Jun
12

Saving Country Music Answers Its Critics

June 12, 2012 - By Trigger  //  Random Notes  //  35 Comments

(This is  the second installment in a series of “house cleaning” articles that is being published to establish and clarify certain things about Saving Country Music, and is not necessarily meant for entertainment purposes, though obviously reading and commenting is still encouraged.)

There are many fair criticisms that I, The Triggerman, and by extension Saving Country Music are susceptible to. For example I will lose my temper from time to time, and may even say stupid stuff because of it. I probably take music too seriously because of my passion for the art form. I also have a tendency to slip into these weird patterns where no matter how hard I try to edit myself, I make gross grammatical errors and typos.

However other criticisms, many based on assumptions, are completely unfounded. Yet to be fair to the folks that may be making these accusations, I understand that I and this website are polarizing entities and so this comes with the territory. So to answer some of these criticisms, I’ve put together some explanations of SCM’s most common criticisms in a forum that can be linked to in the future to answer them as they pop up on the internet as opposed to having to answer them individually.

Assumptions

Since starting SCM, nothing has been more curious and maddening than the incessant assumptions made about me and my intentions. Let me state this as simply as I can, and with as much emphasis as possible: there has never been an assumption made about me that has been correct. Ever, at all, about anything. All assumptions about me and my motivations and intentions are false. It is not necessarily because the people making the assumptions are stupid, it’s more that I live such an unusual life outside of all norms and regular patterns that I do not fit in any common archetypal mold.

I am the most unusual person you would ever meet, not because I have sleeves of tattoos and purple hair, but because I purposely live my life out of the regular, well-worn patterns of human behavior. I don’t think living a life like this makes me special or better than anyone else, but it does make me different, and virtually impossible to pigeon-hole.
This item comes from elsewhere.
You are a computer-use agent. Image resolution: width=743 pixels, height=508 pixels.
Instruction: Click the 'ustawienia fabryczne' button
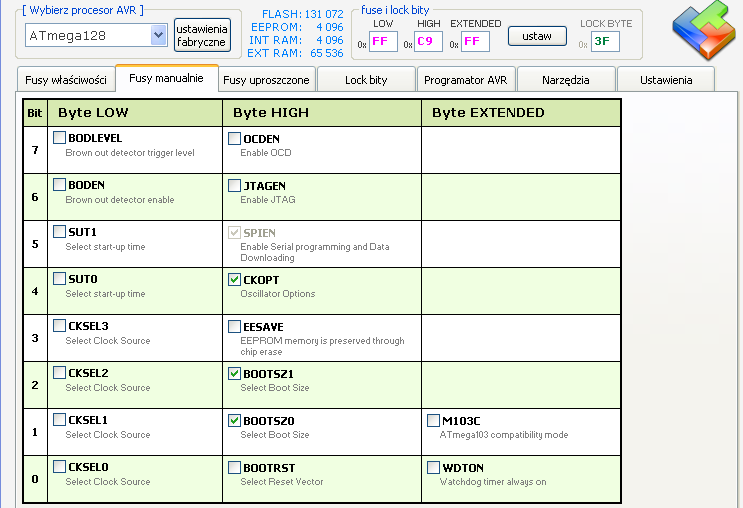tap(202, 35)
Adding to the assumptions is the fact that even though I may own and operate a public website, I am a fiercely private person. It doesn’t mean I hide myself. I am willing to meet people and volunteer personal information when it is germane to a situation, but as much as detractors love to characterize SCM as being all about my ego, I try to make it be as less about me as absolutely possible, and that is why pictures of me, personal anecdotes, etc., are kept to a bare minimum.
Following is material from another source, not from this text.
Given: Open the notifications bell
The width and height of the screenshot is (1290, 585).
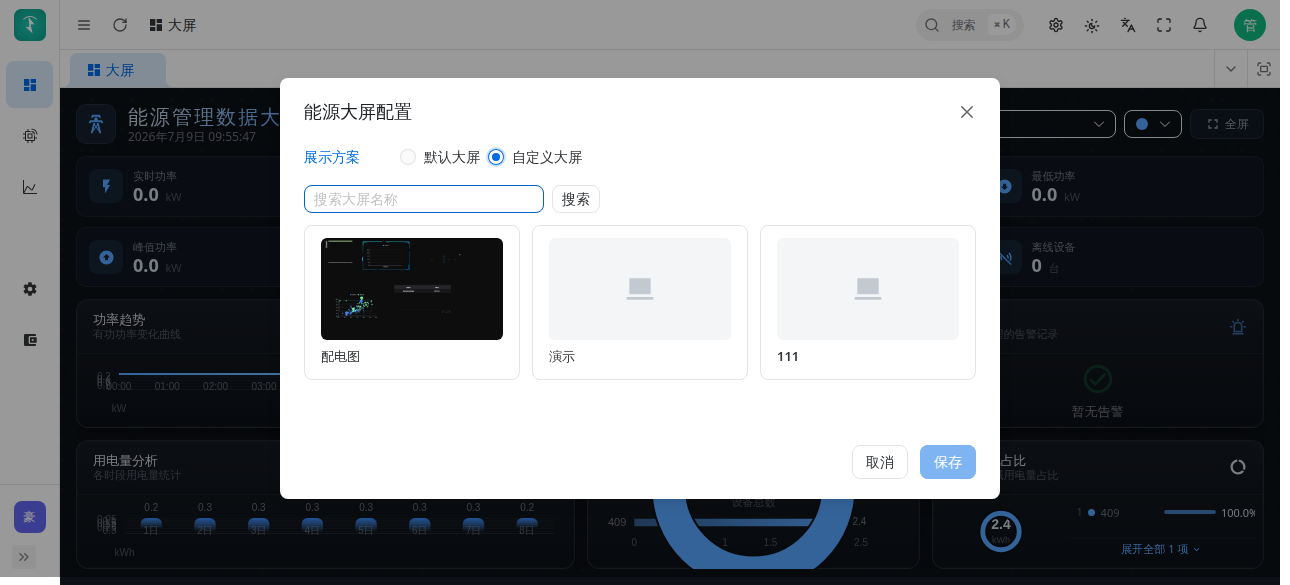Looking at the screenshot, I should click(x=1200, y=25).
You Cannot Criticize Music Because You’re Not A Musician/Don’t Write Songs/Never Toured

SCM is built on the maxim that everyone has a right to an opinion about music, not just me, but my readers, and anyone who listens to music. Honest criticism is not done with the intention of tearing down other people’s pursuits, but to create an environment of discovery in a world glutted with choices. Similar criticisms come up with critics and writers of sports, politics, movies, food, etc., and it is just as invalid. Can someone not criticize a sports team unless they played professionally? Can someone not vote for the President unless they’ve been President before? Criticism is a way for fans to engage with art.

Of course, the other ironic part about criticizing me for not being a musician is that it is based on an incorrect assumption. So even if you truly believe a critic cannot criticize without himself being a participant in whatever he’s criticizing, this is still a criticism that not germane to SCM. However, since the SCM Charter states, “never use (the site) for self-promotion of you…including for personal music, creative, or business endeavors aside from specific ones related to the site,” I am not going to be drawn offside into the realm of self-promotion just to battle some whiner who says I don’t have a right to criticize music. The only time you may see mention of my personal music on the site is if it is somehow an extension of the site itself, of which there are examples of.

The simple fact is yes, I’ve played music in a professional forum, I’ve toured, played in front of crowds of 2,500 people, written songs, and have an understanding of music and the music business from an artist’s perspective that I can employ within my criticism. Having said that, if I was a better musician than a writer, I probably would be spending more time playing than writing.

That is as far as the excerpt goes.